本日の一冊/最後の昼餐
2006年 01月 20日
宮脇 檀 根津 りえ / 新潮社
ドキュメンタリーは別としても、建築家を題材にした映画やドラマは
多分つまらないだろう。でも、宮脇さんを主役にしたものなら面白い気がする。
監督は竹中直人、演じるのは田村正和がよさそう。
建築家の宮脇さんは設計した数のみならず著書も多い。
その中でもこの本には建築の話がほとんど出てこない。
ひたすら食べ物、美食の話を中心に、
日々の生活が淡々と楽しく綴られているスケッチエッセイ。
パートナーにスケッチを描いてもらっているところもにくい。
けれどこの本を読むとどうしても涙が出てしまう。
宮脇さんの文章はいつもさらっとしていて軽快だが、その背後には
何かを伝えたいという情熱がいつも見え隠れする。
この本では特にそれを強く感じるからなのかもしれない。
「娘の結婚、還暦、がんの宣告。
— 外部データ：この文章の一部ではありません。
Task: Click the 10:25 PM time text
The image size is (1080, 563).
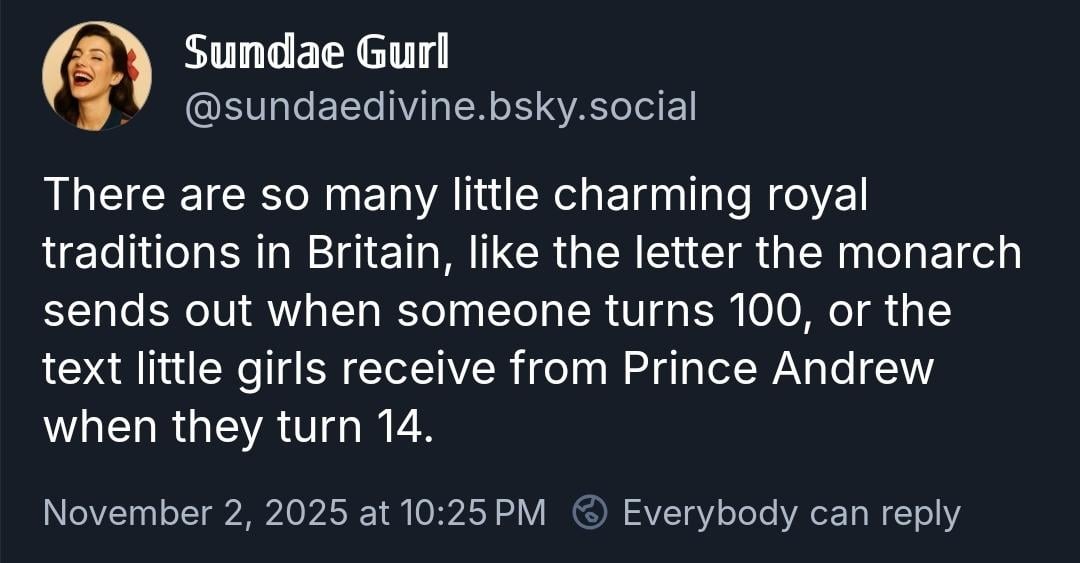Action: pos(472,513)
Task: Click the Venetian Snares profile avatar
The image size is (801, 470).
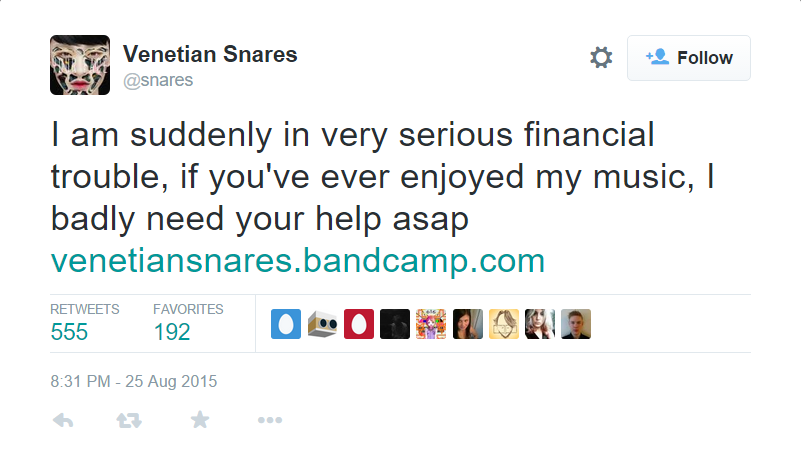Action: coord(79,65)
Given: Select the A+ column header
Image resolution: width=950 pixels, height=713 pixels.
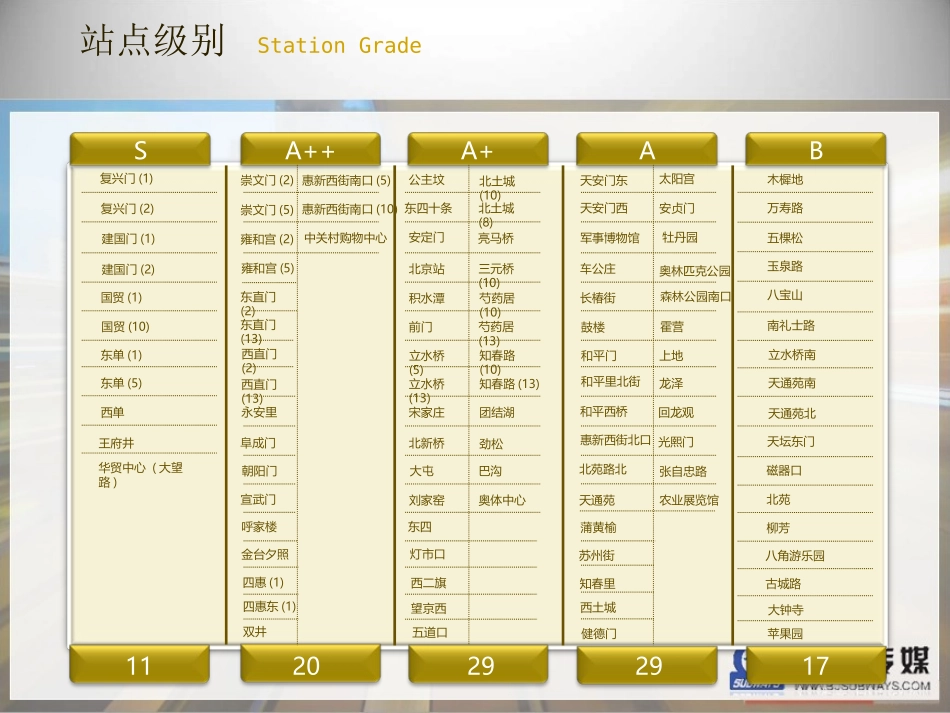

それでも、人生をより良く楽しむ人でありたい」
「最後の昼餐」の帯にはそう書かれている。
最後の桜のスケッチは楽しく、美しく、ちょっと切ない。
「宮脇檀の住宅設計ノウハウ」が赤版なら、こちらが青版と勝手に決め込んでいる。
学校でもいわれています(笑)。
居住コースでは今でも、生徒たちに慕われていますよ。